Fashion helps shape our visual landscape and, well, adds a little fun to our lives. However, behind what may seem like a frivolous world are countless brains deciding on what we wear and what colour these garments should be made available in.

The colour of the season isn’t just some fluke or flippant decision made by the editor of Vogue but the work of colour specialists who through history have directed trends based on economic forces and shifting cultural values that have in turn influenced consumers’ preferences.

Design historian Regina Lee Blaszczyk maps all this out in The Colour Revolution. The author traces the relationship of colour and commerce, from haute couture to automobile showrooms to interior design, describing the role of the colour profession in consumer culture. This is an intriguing story of how colourists have helped industry manipulate consumers.
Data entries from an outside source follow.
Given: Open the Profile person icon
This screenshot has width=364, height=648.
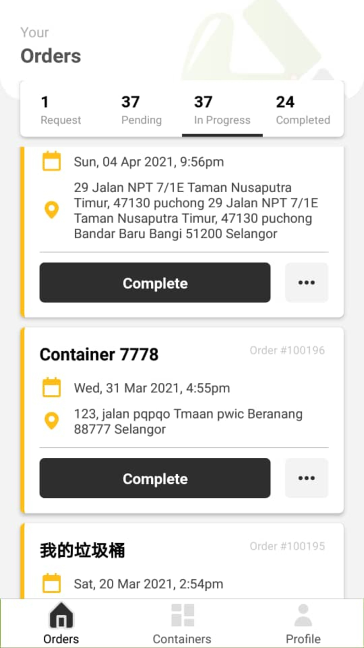Looking at the screenshot, I should click(303, 616).

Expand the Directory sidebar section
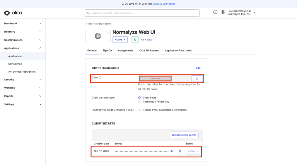point(22,32)
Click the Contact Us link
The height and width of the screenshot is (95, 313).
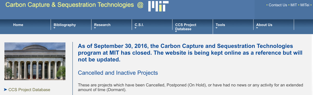tap(278, 5)
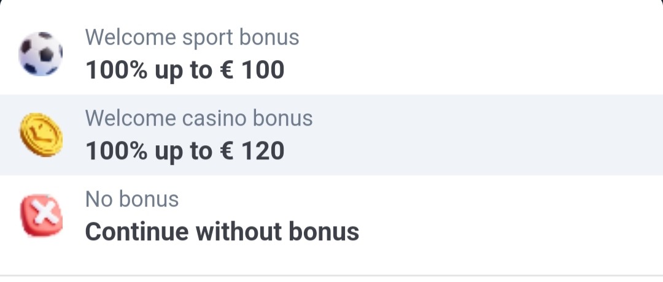Click 'Continue without bonus' text
Viewport: 663px width, 282px height.
pyautogui.click(x=222, y=231)
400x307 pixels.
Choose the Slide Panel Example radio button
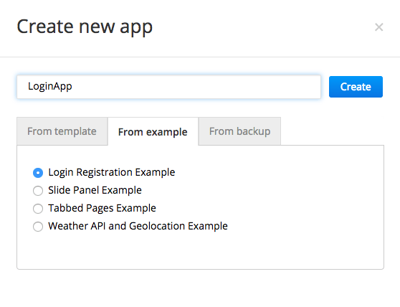(x=38, y=191)
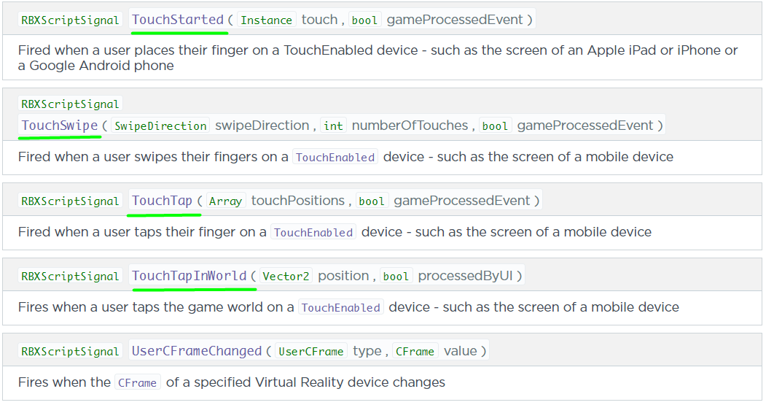Click TouchEnabled link in TouchSwipe description
The image size is (766, 405).
pos(335,157)
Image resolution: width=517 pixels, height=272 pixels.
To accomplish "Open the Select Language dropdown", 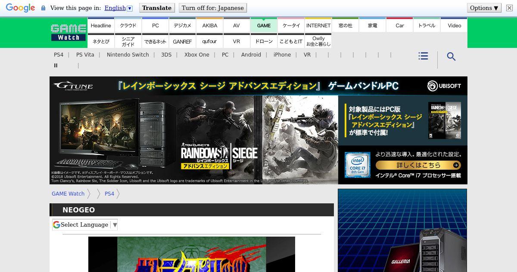I will tap(85, 225).
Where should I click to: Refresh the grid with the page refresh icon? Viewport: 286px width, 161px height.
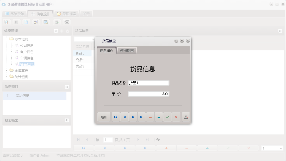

The Colour Revolution examines the evolution of the colour profession from 1850 to 1970, telling the stories of innovators who managed the colour cornucopia that modern artificial dyes and pigments made possible. These ‘colour engineers’ helped corporations understand the art of illusion and the psychology of this medium.

With a focus on America, the book is a lively account of how individuals and industry made colour a transforming force in our culture and design. For instance, Blaszczyk describes the strategic burst of colour that took place in the 1920s, when General Motors introduced a bright blue saloon to compete with Ford’s all-black Model T and when housewares became available in a range of brilliant hues.

She explains the process of colour forecasting, and she shows how colour information flowed from the fashion houses of Paris to textile mills in New Jersey.